## BRIEF
Starting at the first entry, print everything through the last exactly.

## SOURCE DATA
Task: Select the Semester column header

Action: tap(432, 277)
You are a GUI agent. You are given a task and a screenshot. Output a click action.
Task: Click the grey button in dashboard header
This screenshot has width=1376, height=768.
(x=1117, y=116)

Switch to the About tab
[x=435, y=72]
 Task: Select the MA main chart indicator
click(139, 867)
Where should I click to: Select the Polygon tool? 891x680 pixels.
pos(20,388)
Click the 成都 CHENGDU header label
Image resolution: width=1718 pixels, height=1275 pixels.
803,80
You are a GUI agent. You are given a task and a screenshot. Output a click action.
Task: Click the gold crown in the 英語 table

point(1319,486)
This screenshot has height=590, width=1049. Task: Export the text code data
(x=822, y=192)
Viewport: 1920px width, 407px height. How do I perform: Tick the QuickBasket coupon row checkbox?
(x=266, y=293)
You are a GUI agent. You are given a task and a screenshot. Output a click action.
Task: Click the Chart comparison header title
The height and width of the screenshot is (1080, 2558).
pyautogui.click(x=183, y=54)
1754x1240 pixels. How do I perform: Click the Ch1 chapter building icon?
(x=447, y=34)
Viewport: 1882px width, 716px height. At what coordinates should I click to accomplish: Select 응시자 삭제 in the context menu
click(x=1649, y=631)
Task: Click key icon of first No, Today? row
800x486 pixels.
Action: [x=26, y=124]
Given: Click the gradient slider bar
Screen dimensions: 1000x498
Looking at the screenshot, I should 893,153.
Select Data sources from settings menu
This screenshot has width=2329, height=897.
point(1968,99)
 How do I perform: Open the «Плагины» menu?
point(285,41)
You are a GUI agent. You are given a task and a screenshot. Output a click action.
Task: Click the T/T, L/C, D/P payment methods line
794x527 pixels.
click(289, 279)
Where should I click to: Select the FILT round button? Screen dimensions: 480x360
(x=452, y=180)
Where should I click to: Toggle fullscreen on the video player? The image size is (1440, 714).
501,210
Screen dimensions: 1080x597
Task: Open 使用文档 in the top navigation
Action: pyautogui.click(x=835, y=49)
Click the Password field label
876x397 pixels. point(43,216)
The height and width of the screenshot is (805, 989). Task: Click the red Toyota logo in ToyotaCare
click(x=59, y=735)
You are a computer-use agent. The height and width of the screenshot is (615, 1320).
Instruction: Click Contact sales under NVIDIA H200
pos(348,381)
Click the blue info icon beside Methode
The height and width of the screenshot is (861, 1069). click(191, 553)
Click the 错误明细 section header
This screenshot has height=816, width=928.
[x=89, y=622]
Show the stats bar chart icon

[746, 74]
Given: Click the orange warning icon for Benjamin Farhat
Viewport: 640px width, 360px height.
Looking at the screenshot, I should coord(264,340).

## EXERCISE RESULT
Task: Select the Semester column header

Action: tap(432, 277)
You are a GUI agent. You are given a task and a screenshot. Output a click action.
Task: Click the grey button in dashboard header
This screenshot has width=1376, height=768.
(x=1117, y=116)

Switch to the About tab
[x=435, y=72]
 Task: Select the MA main chart indicator
click(139, 867)
Where should I click to: Select the Polygon tool? 891x680 pixels.
pos(20,388)
Click the 成都 CHENGDU header label
Image resolution: width=1718 pixels, height=1275 pixels.
803,80
You are a GUI agent. You are given a task and a screenshot. Output a click action.
Task: Click the gold crown in the 英語 table

point(1319,486)
This screenshot has height=590, width=1049. Task: Export the text code data
(x=822, y=192)
Viewport: 1920px width, 407px height. How do I perform: Tick the QuickBasket coupon row checkbox?
(x=266, y=293)
You are a GUI agent. You are given a task and a screenshot. Output a click action.
Task: Click the Chart comparison header title
The height and width of the screenshot is (1080, 2558).
pyautogui.click(x=183, y=54)
1754x1240 pixels. How do I perform: Click the Ch1 chapter building icon?
(x=447, y=34)
Viewport: 1882px width, 716px height. At what coordinates should I click to accomplish: Select 응시자 삭제 in the context menu
click(x=1649, y=631)
Task: Click key icon of first No, Today? row
800x486 pixels.
Action: [x=26, y=124]
Given: Click the gradient slider bar
Screen dimensions: 1000x498
Looking at the screenshot, I should 893,153.
Select Data sources from settings menu
This screenshot has width=2329, height=897.
point(1968,99)
 How do I perform: Open the «Плагины» menu?
point(285,41)
You are a GUI agent. You are given a task and a screenshot. Output a click action.
Task: Click the T/T, L/C, D/P payment methods line
794x527 pixels.
click(289, 279)
Where should I click to: Select the FILT round button? Screen dimensions: 480x360
(x=452, y=180)
Where should I click to: Toggle fullscreen on the video player? The image size is (1440, 714).
501,210
Screen dimensions: 1080x597
Task: Open 使用文档 in the top navigation
Action: pyautogui.click(x=835, y=49)
Click the Password field label
876x397 pixels. point(43,216)
The height and width of the screenshot is (805, 989). Task: Click the red Toyota logo in ToyotaCare
click(x=59, y=735)
You are a computer-use agent. The height and width of the screenshot is (615, 1320).
Instruction: Click Contact sales under NVIDIA H200
pos(348,381)
Click the blue info icon beside Methode
The height and width of the screenshot is (861, 1069). click(191, 553)
Click the 错误明细 section header
This screenshot has height=816, width=928.
[x=89, y=622]
Show the stats bar chart icon

[746, 74]
Given: Click the orange warning icon for Benjamin Farhat
Viewport: 640px width, 360px height.
Looking at the screenshot, I should coord(264,340).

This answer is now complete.